Reason #7: Justice

That Justice is a blind goddess
Is a thing to which we black are wise:
Her bandage hides two festering sores
That once perhaps were eyes.

–Langston Hughes

I love my country.  I’m proud to be an American, and proud of our contributions to democracy throughout the world.  We are not perfect – far from it; we have denied justice to our own for centuries.  Yet in spite of our failures, I see in our form of government and the good hearts of our people the world’s best chance to reach the goal of equality and justice for all.  Our example, with all its flaws, has been a light to oppressed people throughout the world.

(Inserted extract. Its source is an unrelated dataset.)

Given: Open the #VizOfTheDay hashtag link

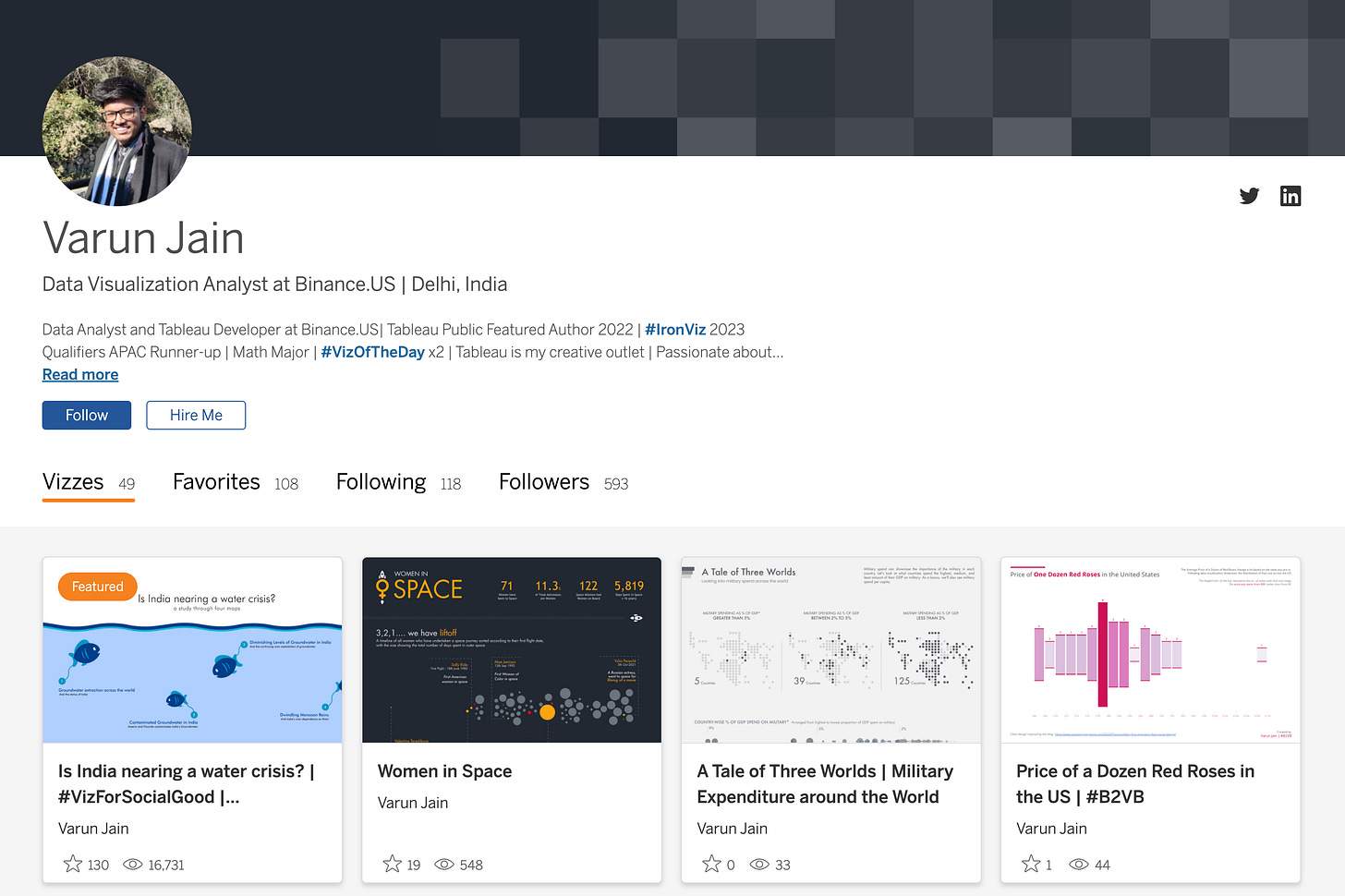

Such a role demands that our nation and its leaders uphold the principles of justice on which our country was founded.  Unfortunately, this hasn’t been the case during the past two presidential terms.  From the invasion of Iraq to invasions of our privacy in the name of “homeland security,” our actions have changed our reputation from that of just nation to arrogant one.  It has cost us much of the world’s trust.

Some Americans are fine with this shift in our world role, preferring to define it in terms of military might.  I find it incredibly sad.  I want our country to be respected again, and deserving of the friendship of our allies.  I want us to be the kind of leader that will guide the world to peace rather than destruction.

To regain our reputation, we have to renew our commitment to justice.  The Bush administration’s position on torture, its lengthy confinement of suspected terrorists at Guantanamo without trial, and its efforts to increase surveillance of American citizens seems to say that security and justice cannot coexist.  That’s a dangerous attitude, one that John McCain’s record and behavior have done little to dispel.  (For a comparison of McCain and Bush’s platforms on human rights and civil liberties, click here.)

Barack Obama’s personal commitment to justice is clear.  He understands from his work in civil rights how justice is denied to many Americans.  He recognizes the importance of continued vigilance on social justice issues. I’m voting for Barack Obama because I see in him the hope that America can again become a beacon of justice, for all Americans, and for people around the world.